Does the result of bitwise operations depend on endianess in Java? What about in C or C++?

Question

Consider the following code:

long store;
int firstValue = 0x1234;
int secondValue = 0x5678;
store = (((long) firstValue) << 32) | secondValue;

Is store guaranteed to have the value 0x12345678 regardless of the endianess of the machine...

• in Java?
• in C or C++?

Answer 1

Endianness doesn't matter, although whether the machine uses one's complement or two's complement can.

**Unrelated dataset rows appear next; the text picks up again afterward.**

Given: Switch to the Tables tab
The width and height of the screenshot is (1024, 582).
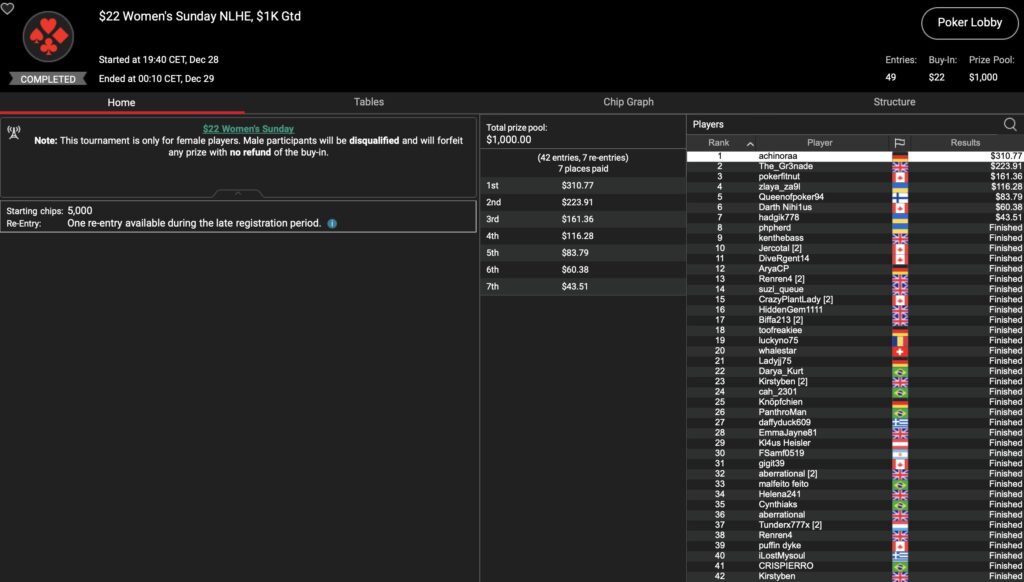Looking at the screenshot, I should (368, 102).
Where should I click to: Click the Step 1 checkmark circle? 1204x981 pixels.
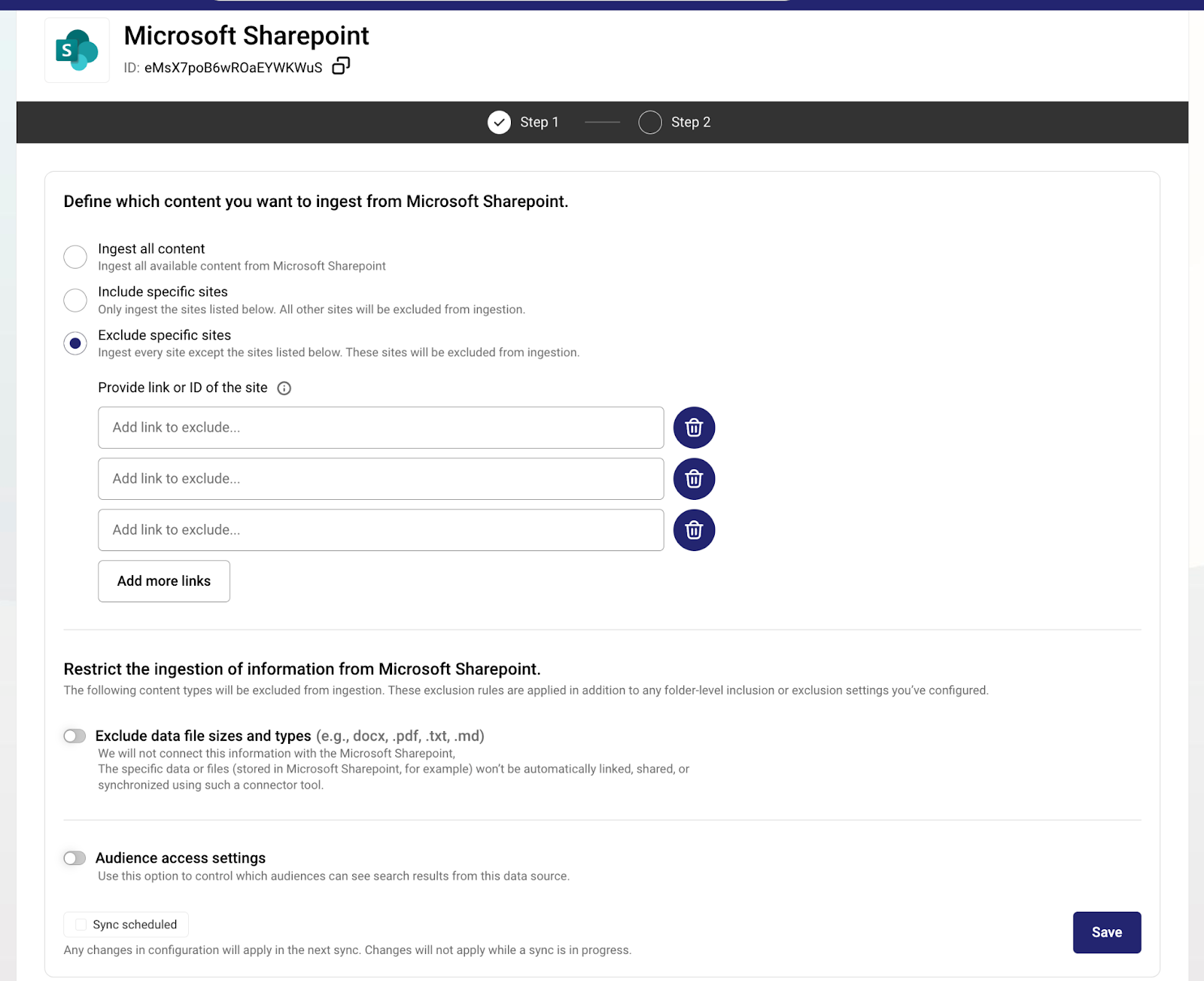pyautogui.click(x=499, y=122)
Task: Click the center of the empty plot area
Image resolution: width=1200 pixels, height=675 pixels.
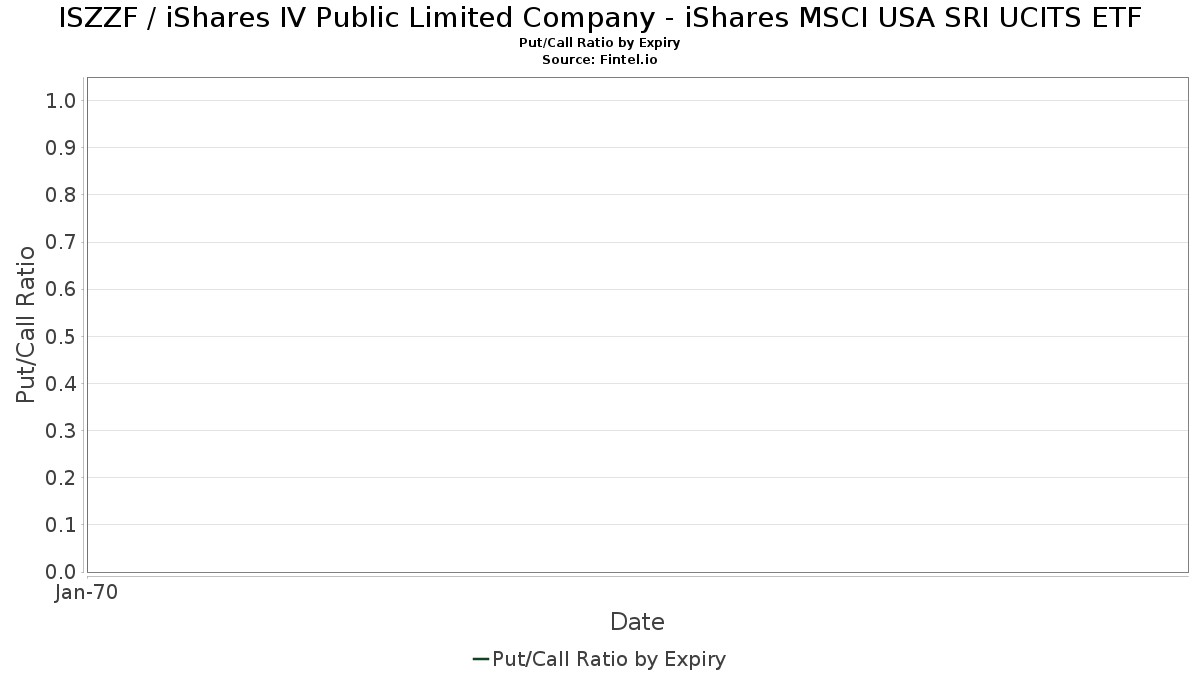Action: click(637, 324)
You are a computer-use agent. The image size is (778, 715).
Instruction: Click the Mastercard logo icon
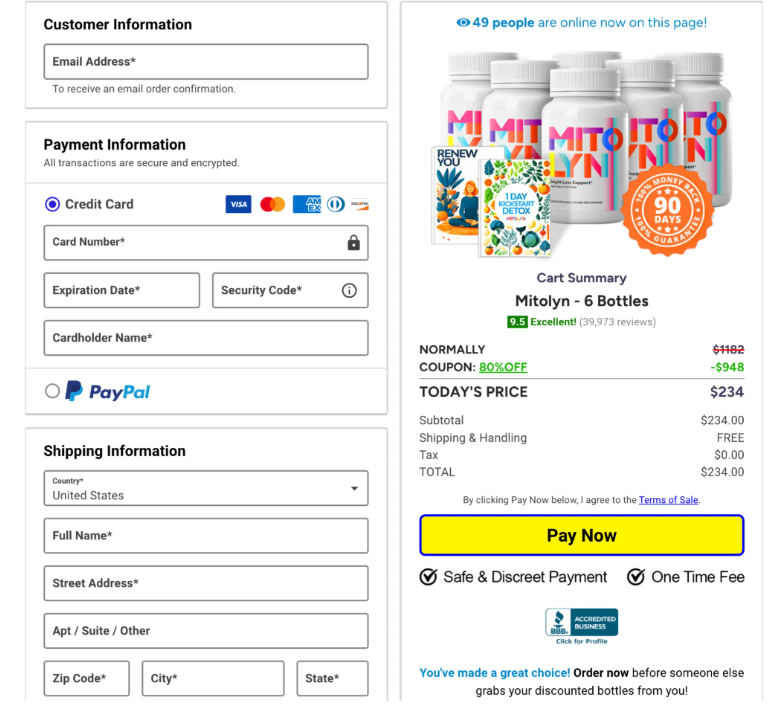coord(272,204)
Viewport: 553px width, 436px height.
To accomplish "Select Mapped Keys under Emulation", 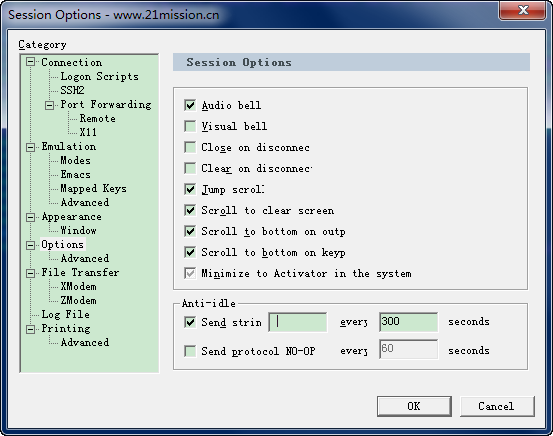I will click(x=93, y=188).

• In C, << is unaffected because it is defined in terms of arithmetic operations (multiplication and exponentiation).
• In Java, << is unaffected because it is defined in terms of arithmetic operations (multiplication, exponentiation, addition, arithmetic negation and subtraction).
• In C, | is defined in terms of the underlying bits. Endianness would have no effect, but it can behave differently on a ones' complement machine than on a two's complement machine.
• In Java, | is unaffected because Java integers are always two's complement.

I presume that C++ is the same as C.

Answer 2

The bitshift operations in all those languages operate on numbers. Endianness is not a property of numbers.

In Java store is guaranteed to have the value 0x123400005678L, because 0x1234L << 32 is 0x123400000000L.

In C and C++ store is not guaranteed to have any particular value: the result depends on the sizes of the types involved, and it has potentially undefined behaviour due to overflows (long is allowed to be as small as 32 bits, and it actually is so in some mainstream implementations). If no overflows occur, then the result is the same as in Java.

Answer 3

I assume you mean to shift by 16 bits, not 32, to get 0x12345678. Shifting by 32 will overflow in Java, and in most C/C++ implementations.

That is guaranteed, and independent of endianness. Endianness determines how multi-byte values are stored in memory, not which bits are logically in which position within the value. Left-shifting by N bits is always equivalent to multiplying by 2^N.